Friday, May 10, 2013

A Year Ago Today...

A year ago today...I remember waking up with feelings of joy and anticipation even though I stayed in bed a little longer than I should have in an attempt to get a few extra minutes of sleep.  I remember putting on my green v-neck boyfriend tee accessorized by my handmade peacock feather earrings.  I remember saying goodbye to our house guests just before rushing out the door with my husband, a little behind schedule because of those extra minutes of sleep my body demanded earlier that morning.

I remember the delicate medley of excitement and fear as we arrived at my doctor's office and sat in the waiting room.  I remember climbing onto that awkwardly uncomfortable sterile bed in preparation for our first ultrasound.  I remember feeling the warm ointment as the doctor squeezed it onto my belly.  I remember looking away from the screen for fear of my worst nightmare coming to fruition - until the doctor said with reassuring words, "There's your baby."

Then...I remember watching her as if she was searching for something that could not be found, and I vividly remember the overwhelming fear of that moment.  I remember my despair when the doctor uttered the words:  "I cannot find your baby's heartbeat".  I remember the car ride to the hospital and the additional ultrasounds to determine if our baby was "viable".  I remember that dreadful trip back to the doctor's office to await the ultrasound results.  I remember hearing the doctor mumble words that confirmed we had lost of our baby.  I remember tightly embracing my husband and leaning on him as I wept uncontrollably.

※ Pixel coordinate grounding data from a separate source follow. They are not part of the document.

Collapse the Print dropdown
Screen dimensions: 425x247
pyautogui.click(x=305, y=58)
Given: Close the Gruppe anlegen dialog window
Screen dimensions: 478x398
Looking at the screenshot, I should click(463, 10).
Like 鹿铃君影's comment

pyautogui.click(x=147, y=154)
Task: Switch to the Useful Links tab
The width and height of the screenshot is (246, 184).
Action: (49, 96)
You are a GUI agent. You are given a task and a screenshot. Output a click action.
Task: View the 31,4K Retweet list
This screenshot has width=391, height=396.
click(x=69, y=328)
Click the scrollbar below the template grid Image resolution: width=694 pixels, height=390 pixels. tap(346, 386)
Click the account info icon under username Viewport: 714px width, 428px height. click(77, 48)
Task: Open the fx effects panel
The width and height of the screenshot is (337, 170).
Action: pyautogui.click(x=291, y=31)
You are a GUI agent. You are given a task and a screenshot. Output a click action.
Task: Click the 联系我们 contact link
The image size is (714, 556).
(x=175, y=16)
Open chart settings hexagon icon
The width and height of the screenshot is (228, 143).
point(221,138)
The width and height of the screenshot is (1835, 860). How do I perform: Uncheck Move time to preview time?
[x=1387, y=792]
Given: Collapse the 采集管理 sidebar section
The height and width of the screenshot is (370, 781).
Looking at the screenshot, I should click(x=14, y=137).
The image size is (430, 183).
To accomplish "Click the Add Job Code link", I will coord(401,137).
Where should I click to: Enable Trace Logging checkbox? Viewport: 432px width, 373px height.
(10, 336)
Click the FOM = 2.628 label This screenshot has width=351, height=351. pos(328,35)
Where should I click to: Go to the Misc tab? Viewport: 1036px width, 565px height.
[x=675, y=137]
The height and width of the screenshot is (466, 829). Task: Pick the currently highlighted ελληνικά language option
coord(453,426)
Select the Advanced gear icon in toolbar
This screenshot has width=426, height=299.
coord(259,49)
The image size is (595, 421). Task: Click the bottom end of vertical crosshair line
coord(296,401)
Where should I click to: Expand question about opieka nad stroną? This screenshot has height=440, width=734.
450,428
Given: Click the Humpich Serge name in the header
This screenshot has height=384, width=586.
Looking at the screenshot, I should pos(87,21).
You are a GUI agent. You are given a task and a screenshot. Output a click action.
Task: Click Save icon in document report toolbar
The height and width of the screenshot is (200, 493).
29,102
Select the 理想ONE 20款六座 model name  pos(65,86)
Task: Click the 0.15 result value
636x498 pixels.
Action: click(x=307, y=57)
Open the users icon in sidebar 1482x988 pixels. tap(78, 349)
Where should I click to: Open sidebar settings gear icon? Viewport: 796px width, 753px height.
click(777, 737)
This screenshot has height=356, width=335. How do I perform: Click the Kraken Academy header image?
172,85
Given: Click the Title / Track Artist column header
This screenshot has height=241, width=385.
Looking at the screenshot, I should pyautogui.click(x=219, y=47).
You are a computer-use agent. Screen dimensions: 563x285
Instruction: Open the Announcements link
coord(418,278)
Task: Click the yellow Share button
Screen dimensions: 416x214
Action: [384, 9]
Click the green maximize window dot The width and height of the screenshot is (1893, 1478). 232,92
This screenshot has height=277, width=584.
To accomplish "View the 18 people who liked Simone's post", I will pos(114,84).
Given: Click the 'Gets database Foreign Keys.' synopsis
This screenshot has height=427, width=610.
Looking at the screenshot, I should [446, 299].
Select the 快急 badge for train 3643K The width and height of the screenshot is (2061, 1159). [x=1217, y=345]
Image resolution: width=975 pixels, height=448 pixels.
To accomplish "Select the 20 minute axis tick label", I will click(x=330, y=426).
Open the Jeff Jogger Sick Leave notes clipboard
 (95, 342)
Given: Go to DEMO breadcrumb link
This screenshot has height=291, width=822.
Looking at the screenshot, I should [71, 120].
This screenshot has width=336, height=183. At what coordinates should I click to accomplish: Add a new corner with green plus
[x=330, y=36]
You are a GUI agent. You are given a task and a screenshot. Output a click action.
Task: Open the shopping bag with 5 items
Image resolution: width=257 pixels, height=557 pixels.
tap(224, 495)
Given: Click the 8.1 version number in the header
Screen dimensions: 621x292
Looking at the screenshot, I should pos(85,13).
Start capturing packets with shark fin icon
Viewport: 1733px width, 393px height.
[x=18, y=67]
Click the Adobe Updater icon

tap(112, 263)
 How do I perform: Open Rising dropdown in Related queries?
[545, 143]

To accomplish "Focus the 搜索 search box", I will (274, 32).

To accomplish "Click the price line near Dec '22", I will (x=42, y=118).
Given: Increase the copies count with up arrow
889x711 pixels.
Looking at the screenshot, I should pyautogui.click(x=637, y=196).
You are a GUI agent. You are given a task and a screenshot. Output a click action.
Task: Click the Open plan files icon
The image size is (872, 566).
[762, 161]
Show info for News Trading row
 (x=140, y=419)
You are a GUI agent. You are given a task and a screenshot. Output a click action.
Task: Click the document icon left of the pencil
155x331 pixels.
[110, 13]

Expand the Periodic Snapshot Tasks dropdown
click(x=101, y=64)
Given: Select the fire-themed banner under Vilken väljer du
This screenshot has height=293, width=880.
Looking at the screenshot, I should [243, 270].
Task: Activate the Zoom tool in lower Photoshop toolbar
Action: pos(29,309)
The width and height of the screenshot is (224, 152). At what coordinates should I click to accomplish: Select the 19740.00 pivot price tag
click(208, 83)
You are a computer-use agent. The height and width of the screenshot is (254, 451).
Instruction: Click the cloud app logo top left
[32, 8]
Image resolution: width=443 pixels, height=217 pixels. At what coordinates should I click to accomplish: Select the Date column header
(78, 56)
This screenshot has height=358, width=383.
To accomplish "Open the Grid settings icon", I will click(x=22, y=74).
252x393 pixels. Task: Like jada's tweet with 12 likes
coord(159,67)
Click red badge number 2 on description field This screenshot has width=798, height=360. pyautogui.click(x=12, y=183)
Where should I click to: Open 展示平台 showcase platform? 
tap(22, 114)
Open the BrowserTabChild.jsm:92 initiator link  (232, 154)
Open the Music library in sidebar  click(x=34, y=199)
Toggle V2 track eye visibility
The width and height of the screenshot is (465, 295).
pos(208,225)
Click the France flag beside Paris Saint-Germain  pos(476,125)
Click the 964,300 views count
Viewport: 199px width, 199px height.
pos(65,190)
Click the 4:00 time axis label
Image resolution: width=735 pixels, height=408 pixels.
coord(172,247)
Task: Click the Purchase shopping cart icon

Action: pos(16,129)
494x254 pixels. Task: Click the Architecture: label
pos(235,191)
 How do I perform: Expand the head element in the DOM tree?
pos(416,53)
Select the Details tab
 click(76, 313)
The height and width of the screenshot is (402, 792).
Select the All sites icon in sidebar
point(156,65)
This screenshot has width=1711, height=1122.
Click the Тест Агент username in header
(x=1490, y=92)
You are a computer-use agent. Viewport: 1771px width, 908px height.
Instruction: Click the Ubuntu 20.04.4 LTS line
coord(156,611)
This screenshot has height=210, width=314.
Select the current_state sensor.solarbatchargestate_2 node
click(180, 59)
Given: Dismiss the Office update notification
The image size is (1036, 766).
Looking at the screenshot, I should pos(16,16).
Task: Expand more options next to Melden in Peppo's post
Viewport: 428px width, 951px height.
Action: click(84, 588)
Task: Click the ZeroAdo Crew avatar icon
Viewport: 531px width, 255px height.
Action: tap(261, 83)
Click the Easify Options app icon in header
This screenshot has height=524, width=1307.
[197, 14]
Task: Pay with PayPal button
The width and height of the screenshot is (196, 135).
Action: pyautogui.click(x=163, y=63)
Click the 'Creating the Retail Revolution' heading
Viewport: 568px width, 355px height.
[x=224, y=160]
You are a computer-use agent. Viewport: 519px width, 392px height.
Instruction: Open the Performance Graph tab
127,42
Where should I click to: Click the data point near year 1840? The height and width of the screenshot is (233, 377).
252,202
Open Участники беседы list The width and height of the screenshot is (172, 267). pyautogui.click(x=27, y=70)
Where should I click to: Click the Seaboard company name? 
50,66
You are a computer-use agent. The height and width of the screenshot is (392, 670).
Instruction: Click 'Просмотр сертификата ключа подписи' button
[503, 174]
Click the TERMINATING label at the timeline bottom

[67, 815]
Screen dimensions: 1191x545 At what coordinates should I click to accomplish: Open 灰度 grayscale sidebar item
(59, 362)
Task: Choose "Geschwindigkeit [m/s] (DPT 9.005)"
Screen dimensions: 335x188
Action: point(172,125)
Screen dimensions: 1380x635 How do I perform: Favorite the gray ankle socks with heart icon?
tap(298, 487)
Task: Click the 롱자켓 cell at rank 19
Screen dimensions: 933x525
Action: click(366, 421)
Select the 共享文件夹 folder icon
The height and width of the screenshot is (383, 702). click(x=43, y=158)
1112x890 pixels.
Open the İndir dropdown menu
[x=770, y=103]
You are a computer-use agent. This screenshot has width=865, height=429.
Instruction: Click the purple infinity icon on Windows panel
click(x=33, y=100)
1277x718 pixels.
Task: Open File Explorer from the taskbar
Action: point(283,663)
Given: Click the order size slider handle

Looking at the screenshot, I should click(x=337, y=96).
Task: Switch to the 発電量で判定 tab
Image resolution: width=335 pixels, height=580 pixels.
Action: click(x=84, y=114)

I remember the tears.  I remember the pain.  I remember the heartache.  I remember the brokenness.  I remember the emptiness.  I remember the numbness.  I remember the shattered hopes and dreams.  Yet, I remember God's promise to me that He would walk by our side through whatever the future held.  I remember the intimacy and closeness my husband and I shared as we wept together.  I remember the comfort and love we received from those who dearly love us.  I remember our baby, Ashton Hope.

In memory of Ashton today, I chose to release some balloons chosen specifically to display his/her impact on our hearts.


During today's events, I remember one moment in particular when I lost my grip on one of the balloons.  I remember desperately grasping for the curling ribbon fearing that the balloon would float away before the appropriate time.  Then, I remember tears filling my eyes as I stretched out my hand and tightly grabbed the ribbon.  For that feeling was all too familiar.  The fear of losing something or someone before his or her time, before I was ready to let go.  I was not ready to let go.  Not in that moment and especially not on that day - a year ago today.

But there came a time today when I knew I needed to let go.  So I clutched that curling ribbon in my hands one last time and I prayed.  Then it began, the process of letting go...one step at a time.


As these events unfolded today, the sun was often hidden by the clouds, but for brief moments it would gloriously shine without abandon.  Throughout this year, there were days so overcast that the radiant beams of the sun appeared hidden.  There were days so dark that it seemed like the light would never shine again.  There were days when the pain and heartache and sadness seemed to overshadow any possibility of relief or healing or hope.  Yes, there are those days and sometimes there are oh so many.  However, the sun always shines even when it is hidden by the clouds.  The light always appears even in the darkest moments.  

And it did today too.  There were brief moments in the midst of this overcast and dreary day when God in His grace allowed me to catch glimpses of the radiant sun and feel it's life-giving warmth.  


The Son always shines and His radiant Light is life-giving even in the midst of the darkest days.  Even when it cannot be seen, it still exists.  Today, I remember the healing that God has done in my heart since that day - a year ago today and embrace the hope of the Son and His radiant Light.  May you catch glimpses of the radiant beams of the Son and the life-giving warmth of His Light even in the midst of your darkest days.  And remember even when they cannot be seen, they still exist.